The press release—which doesn’t note that Chatham Asset Management, the hedge fund that owns AMI, also holds a substantial stake in Accelerate360—touts such AMI titles as Us Weekly, Life & Style, OK!, and Men’s Journal, but doesn’t even mention the Enquirer.
In April 2019, AMI had announced with great fanfare that Hudson News owner Jimmy Cohen had agreed to purchase the Enquirer for $100 million—a claim that was greeted with widespread skepticism by media observers and now turns out to be untrue.

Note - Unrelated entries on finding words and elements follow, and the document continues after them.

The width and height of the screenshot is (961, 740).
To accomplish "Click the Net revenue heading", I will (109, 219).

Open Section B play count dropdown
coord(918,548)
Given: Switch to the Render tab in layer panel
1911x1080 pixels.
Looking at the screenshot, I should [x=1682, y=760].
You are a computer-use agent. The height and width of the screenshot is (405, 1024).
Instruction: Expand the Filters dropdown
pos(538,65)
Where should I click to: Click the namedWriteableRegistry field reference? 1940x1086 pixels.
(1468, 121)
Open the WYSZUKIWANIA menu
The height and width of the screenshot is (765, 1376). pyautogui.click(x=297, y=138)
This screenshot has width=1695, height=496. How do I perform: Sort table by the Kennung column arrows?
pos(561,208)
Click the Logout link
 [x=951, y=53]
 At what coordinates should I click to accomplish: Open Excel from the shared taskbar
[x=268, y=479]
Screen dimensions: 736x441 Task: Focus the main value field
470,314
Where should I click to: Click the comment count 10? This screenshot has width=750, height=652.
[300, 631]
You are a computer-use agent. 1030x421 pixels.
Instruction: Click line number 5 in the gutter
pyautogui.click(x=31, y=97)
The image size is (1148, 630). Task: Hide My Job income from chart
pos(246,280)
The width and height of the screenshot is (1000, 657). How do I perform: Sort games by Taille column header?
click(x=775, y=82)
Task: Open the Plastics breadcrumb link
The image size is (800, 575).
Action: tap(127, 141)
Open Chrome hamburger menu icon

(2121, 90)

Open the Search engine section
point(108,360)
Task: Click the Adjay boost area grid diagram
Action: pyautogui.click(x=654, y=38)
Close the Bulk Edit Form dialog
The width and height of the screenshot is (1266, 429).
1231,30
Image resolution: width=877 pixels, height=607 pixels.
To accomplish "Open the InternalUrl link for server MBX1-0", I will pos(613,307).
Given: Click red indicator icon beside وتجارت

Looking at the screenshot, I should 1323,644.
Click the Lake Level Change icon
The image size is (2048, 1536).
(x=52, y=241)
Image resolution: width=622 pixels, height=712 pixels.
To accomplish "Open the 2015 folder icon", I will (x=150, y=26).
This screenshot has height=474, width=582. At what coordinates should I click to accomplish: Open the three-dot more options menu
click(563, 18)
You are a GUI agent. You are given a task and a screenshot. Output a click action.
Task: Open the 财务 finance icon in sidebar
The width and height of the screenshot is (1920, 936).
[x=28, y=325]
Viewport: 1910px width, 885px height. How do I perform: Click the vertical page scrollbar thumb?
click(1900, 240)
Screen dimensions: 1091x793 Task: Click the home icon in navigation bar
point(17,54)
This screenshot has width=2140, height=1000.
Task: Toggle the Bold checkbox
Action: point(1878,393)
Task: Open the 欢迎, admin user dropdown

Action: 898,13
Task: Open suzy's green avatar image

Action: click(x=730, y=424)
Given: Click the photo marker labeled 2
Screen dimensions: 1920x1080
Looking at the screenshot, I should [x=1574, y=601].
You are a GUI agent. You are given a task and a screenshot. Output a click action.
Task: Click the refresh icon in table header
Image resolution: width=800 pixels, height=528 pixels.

The press release’s omission of the storied supermarket tabloid, which has seen newsstand sales plummet from over four million copies weekly before Pecker acquired it two decades ago to around 100,000 now, has prompted observers to question whether the new company—after the Oct. 1 merger—plans to continue publishing the once-influential Enquirer founded by the larger-than-life Generoso Pope Jr.
“I have been saddened over the last 20 years by the ever-increasing downward trajectory of the National Enquirer in both editorial and sales,” former Enquirer Editor-in-Chief and President Iain Calder emailed The Daily Beast in reaction to Friday’s news. “Frankly, the leadership did not understand the unique qualities that helped us sell up to 5 million copies a week in the three decades before it changed hands around the year 2000.”
Calder added: “If the new owners know how to recapture some of the past circulation secrets, I will be extremely happy. If not then c’est la vie. I just know I was proud of a publication that once caught the attention of all North America and made 25 million readers a little happier every week.”